- [Was zu tun ist]: Stelle die Zeilen als JSON-Liste von Strings dar, beginnend mit der Zeile, die „Click the Modifier page edit button“ enthält, und endend mit der Zeile, die „Action: 962,242“ enthält. Jede Zeile wird ein eigener String, Leerzeilen fallen weg.

- [Vorliegende Angaben]:
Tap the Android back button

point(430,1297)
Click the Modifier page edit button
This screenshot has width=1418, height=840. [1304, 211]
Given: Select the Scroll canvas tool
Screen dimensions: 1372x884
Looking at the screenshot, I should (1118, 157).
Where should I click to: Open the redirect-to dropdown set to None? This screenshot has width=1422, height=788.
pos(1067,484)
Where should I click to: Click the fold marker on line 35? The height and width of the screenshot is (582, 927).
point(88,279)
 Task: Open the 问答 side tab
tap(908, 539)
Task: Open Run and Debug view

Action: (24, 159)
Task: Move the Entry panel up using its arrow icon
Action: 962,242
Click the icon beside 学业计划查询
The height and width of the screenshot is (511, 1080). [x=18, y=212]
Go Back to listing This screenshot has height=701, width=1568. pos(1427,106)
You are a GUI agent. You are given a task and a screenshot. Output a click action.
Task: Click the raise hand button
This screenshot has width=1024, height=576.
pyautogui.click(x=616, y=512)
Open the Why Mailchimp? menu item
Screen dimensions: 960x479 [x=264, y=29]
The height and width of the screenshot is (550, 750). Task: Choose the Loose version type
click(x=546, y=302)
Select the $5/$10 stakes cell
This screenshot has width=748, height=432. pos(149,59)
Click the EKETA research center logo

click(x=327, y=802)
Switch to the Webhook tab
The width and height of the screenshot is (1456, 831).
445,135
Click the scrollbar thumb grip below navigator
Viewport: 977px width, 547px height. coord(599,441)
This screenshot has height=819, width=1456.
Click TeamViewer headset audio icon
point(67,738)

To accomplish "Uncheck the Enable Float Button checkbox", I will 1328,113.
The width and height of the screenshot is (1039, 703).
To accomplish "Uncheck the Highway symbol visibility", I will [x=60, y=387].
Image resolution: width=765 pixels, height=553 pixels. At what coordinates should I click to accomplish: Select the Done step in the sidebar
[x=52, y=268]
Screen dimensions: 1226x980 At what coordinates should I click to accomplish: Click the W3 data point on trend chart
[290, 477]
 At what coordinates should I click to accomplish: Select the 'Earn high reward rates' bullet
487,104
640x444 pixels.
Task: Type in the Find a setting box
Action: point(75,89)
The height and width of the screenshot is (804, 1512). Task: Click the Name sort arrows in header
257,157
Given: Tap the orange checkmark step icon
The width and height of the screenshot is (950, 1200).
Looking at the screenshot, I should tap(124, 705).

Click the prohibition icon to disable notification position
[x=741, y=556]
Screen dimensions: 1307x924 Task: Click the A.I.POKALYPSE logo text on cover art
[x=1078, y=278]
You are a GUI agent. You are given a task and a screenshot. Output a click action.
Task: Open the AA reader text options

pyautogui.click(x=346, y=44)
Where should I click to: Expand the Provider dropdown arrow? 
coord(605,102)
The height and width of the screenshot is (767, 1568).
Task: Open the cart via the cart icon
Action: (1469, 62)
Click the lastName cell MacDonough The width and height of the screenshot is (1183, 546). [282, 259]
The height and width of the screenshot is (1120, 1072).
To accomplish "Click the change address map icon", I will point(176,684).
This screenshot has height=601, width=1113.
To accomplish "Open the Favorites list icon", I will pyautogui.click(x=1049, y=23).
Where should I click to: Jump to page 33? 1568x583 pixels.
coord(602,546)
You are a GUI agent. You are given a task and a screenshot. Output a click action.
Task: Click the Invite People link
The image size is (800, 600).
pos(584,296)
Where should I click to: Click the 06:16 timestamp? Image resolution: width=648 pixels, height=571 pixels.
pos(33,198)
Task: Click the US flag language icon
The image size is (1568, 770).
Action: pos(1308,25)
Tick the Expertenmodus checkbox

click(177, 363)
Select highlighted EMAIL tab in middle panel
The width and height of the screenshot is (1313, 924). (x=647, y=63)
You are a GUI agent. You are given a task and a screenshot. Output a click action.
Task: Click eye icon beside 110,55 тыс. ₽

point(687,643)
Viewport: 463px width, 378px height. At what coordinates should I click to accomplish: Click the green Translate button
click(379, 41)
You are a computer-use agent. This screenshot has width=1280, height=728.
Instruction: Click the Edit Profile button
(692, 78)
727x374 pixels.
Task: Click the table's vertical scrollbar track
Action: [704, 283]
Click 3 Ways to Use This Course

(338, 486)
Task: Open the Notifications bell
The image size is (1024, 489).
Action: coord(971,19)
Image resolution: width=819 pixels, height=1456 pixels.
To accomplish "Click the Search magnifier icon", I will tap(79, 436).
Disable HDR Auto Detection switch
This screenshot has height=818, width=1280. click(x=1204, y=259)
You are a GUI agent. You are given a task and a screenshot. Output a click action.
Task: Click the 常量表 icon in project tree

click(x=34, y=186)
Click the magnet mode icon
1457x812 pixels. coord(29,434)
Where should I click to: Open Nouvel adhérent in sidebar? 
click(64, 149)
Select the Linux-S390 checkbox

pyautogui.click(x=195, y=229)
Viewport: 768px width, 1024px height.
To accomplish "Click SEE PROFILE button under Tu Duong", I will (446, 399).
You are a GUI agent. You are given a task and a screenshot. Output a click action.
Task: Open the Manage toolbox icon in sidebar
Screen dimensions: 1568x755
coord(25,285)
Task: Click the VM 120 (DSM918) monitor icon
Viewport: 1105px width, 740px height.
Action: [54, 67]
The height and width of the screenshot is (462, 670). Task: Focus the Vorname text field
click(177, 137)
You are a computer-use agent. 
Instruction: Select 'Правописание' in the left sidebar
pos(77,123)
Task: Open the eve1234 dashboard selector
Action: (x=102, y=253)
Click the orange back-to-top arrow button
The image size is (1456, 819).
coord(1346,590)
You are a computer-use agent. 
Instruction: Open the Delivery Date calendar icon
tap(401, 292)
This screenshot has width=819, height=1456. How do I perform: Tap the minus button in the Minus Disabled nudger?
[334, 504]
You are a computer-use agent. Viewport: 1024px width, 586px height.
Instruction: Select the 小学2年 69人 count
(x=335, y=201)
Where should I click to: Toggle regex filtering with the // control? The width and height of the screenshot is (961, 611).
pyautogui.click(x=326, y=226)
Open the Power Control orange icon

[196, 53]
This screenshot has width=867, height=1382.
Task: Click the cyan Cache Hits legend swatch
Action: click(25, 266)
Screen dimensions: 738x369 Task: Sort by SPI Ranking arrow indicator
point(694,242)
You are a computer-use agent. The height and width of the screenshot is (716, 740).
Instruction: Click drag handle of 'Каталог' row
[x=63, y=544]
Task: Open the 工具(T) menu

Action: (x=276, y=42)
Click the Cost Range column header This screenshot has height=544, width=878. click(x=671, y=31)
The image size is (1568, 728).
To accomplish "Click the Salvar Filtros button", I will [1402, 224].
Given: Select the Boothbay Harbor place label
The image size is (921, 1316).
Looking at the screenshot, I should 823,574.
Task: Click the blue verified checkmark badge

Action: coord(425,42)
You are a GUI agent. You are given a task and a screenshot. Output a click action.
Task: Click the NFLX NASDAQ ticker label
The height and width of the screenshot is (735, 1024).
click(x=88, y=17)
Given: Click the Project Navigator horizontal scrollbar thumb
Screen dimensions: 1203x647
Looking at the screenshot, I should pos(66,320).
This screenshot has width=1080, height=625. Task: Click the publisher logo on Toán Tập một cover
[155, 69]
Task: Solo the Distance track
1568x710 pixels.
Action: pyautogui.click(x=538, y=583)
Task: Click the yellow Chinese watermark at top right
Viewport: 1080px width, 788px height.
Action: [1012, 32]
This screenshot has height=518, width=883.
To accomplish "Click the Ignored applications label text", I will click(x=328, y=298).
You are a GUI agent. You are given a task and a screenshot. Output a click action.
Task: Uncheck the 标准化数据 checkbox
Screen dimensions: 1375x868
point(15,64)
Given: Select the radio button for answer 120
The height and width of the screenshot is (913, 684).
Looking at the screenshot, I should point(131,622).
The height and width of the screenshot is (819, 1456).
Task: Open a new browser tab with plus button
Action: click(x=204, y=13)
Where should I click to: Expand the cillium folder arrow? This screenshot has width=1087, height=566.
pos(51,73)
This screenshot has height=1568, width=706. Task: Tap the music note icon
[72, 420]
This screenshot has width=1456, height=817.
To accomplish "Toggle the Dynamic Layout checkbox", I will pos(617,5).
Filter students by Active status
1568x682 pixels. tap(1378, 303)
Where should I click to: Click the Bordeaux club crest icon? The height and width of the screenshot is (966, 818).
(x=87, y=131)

- [Vollständige Antwort]:
[
  "Click the Modifier page edit button",
  "This screenshot has width=1418, height=840. [1304, 211]",
  "Given: Select the Scroll canvas tool",
  "Screen dimensions: 1372x884",
  "Looking at the screenshot, I should (1118, 157).",
  "Where should I click to: Open the redirect-to dropdown set to None? This screenshot has width=1422, height=788.",
  "pos(1067,484)",
  "Where should I click to: Click the fold marker on line 35? The height and width of the screenshot is (582, 927).",
  "point(88,279)",
  " Task: Open the 问答 side tab",
  "tap(908, 539)",
  "Task: Open Run and Debug view",
  "Action: (24, 159)",
  "Task: Move the Entry panel up using its arrow icon",
  "Action: 962,242"
]